* REQUIREMENTS *
Can you copy word for word the part of the letters to WIP starting at "Report from a" and ending at "the McKenzie River."?

Report from a threatened forest

Dear WIP and WIP readers,

The following plea was transmitted in a phone call from a 20-year old tree sitter perched 80 feet up in the branches of a douglas fir in the Willamette National Forest, near the McKenzie River. 

Cascadia Forest Defenders are present in the woods to save trees and animals in the forest from being destroyed as part of the “Goose Project” timber sales.  The sales involve about 2000 acres of heavy timber, including old growth.

An Environmental Impact Statement related to the sale contains a section detailing the presence of spotted owls and bull trout in the forest.  According to the tree sitter, the logging companies have permission to destroy the owl under an [outrageous] practice known as “incidental take.”

Like the spotted owl, bull trout are also on the endangered species list. Bull trout in this forest depend on the shade of dense trees to cool the rivers and streams they need to survive and reproduce. 

Cascadia Forest Defenders are out there, right this minute, high in the trees, freezing cold, helping to keep our precious living forests alive. Please go to the Cascadia Forest Defenders website! Please give a donation if you can (they need more ropes, more equipment in the trees to be a “tree sitter”, and more supplies to maintain themselves in the trees). Even a small donation is appreciated!

A friend of the forest

 

County fires their expert on habitat preservation

Dear WIP,

The Thurston County Commissioners recently fired Mr. Brent Butler as Resource Stewardship Director. Butler has done an excellent job explaining complicated county rules and regulations.

* DATASET CONTENT *
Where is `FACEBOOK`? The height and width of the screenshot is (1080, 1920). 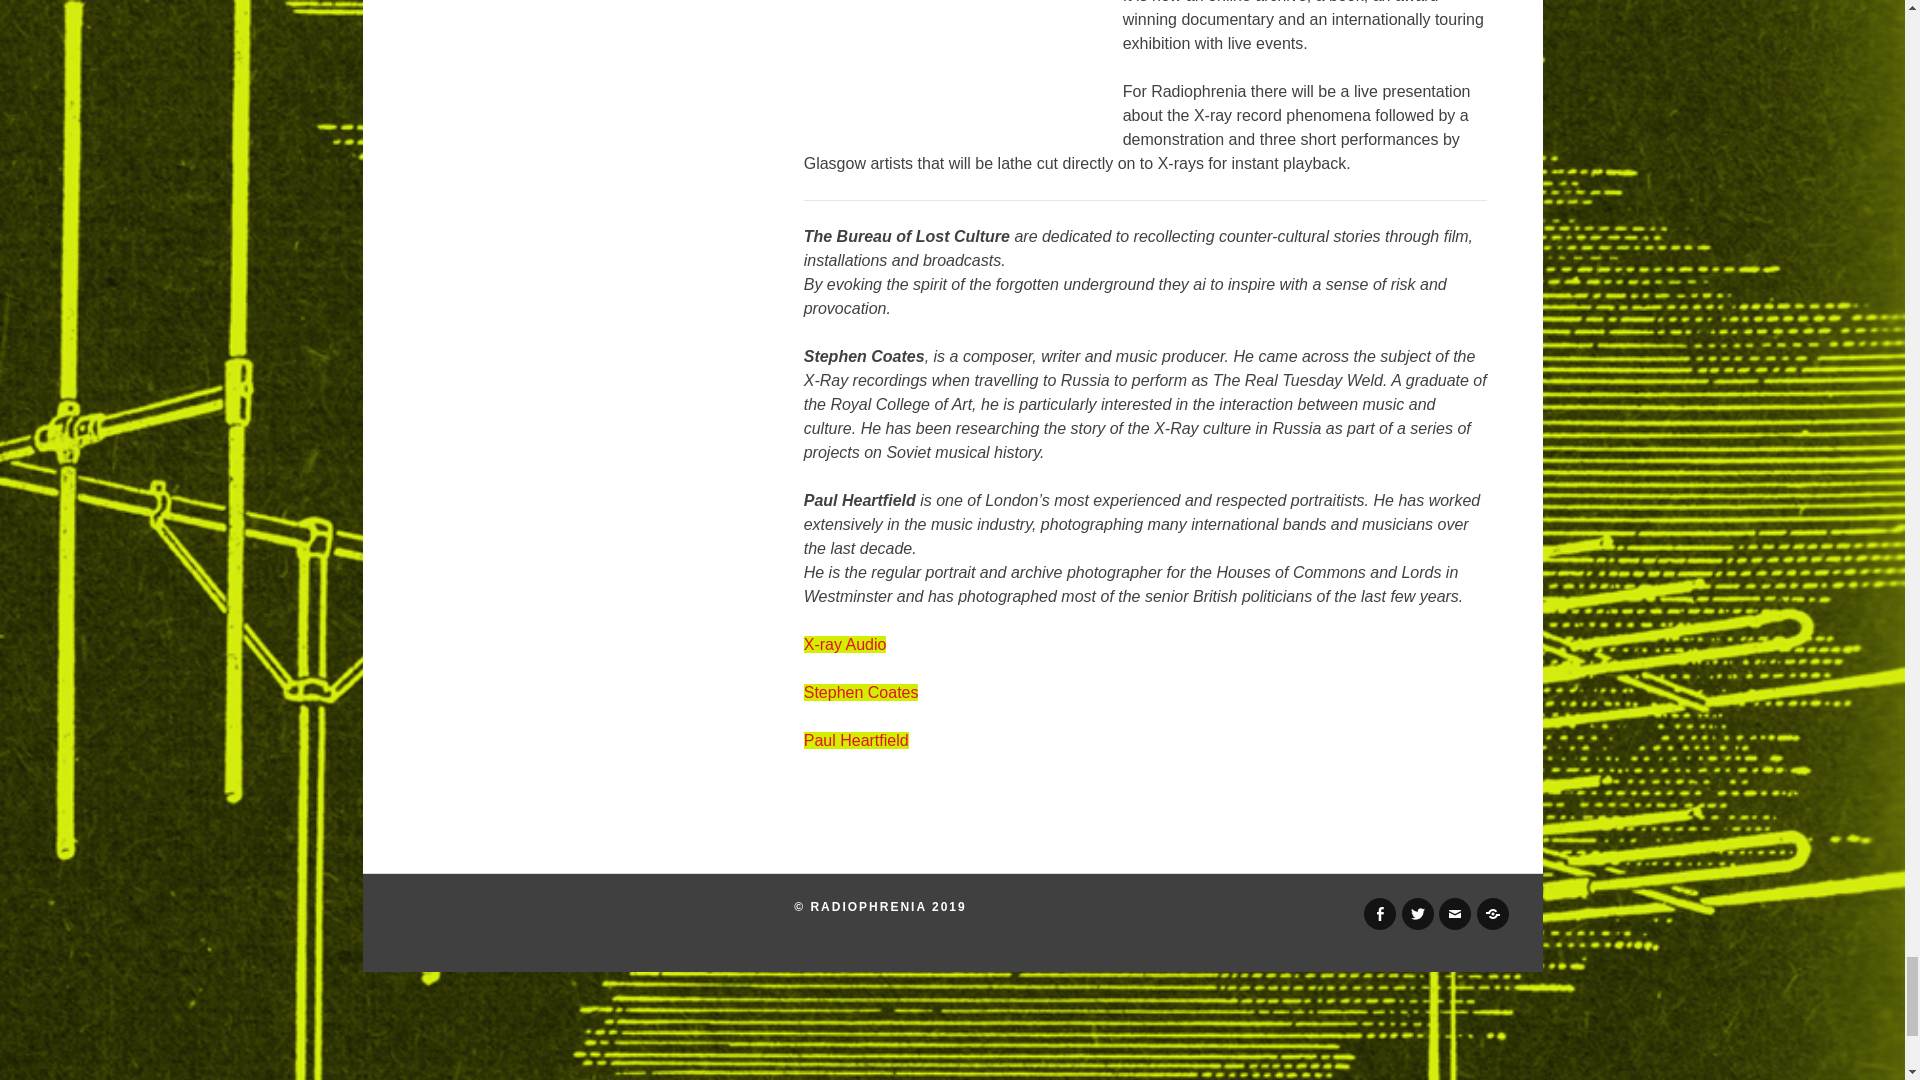
FACEBOOK is located at coordinates (1379, 913).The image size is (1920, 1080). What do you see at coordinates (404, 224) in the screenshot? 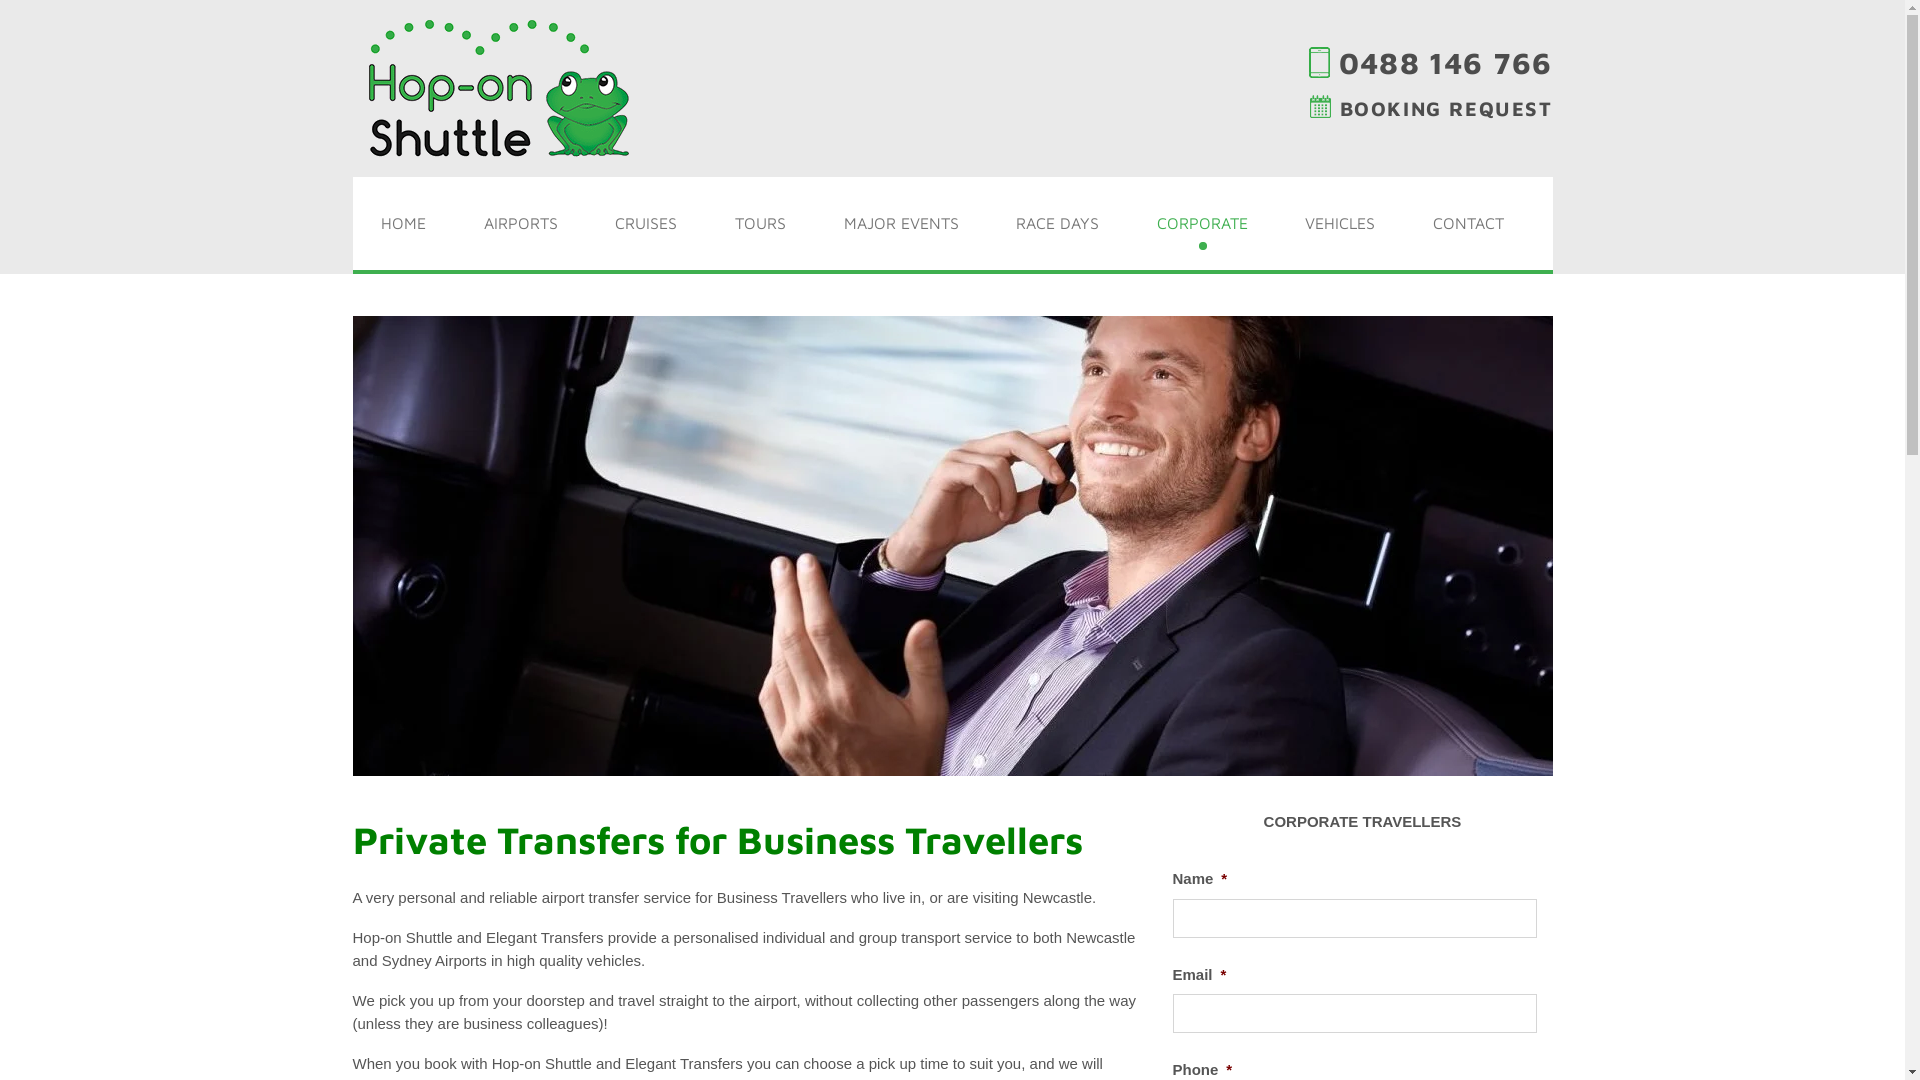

* WORKED ANSWER *
Report from a threatened forest

Dear WIP and WIP readers,

The following plea was transmitted in a phone call from a 20-year old tree sitter perched 80 feet up in the branches of a douglas fir in the Willamette National Forest, near the McKenzie River.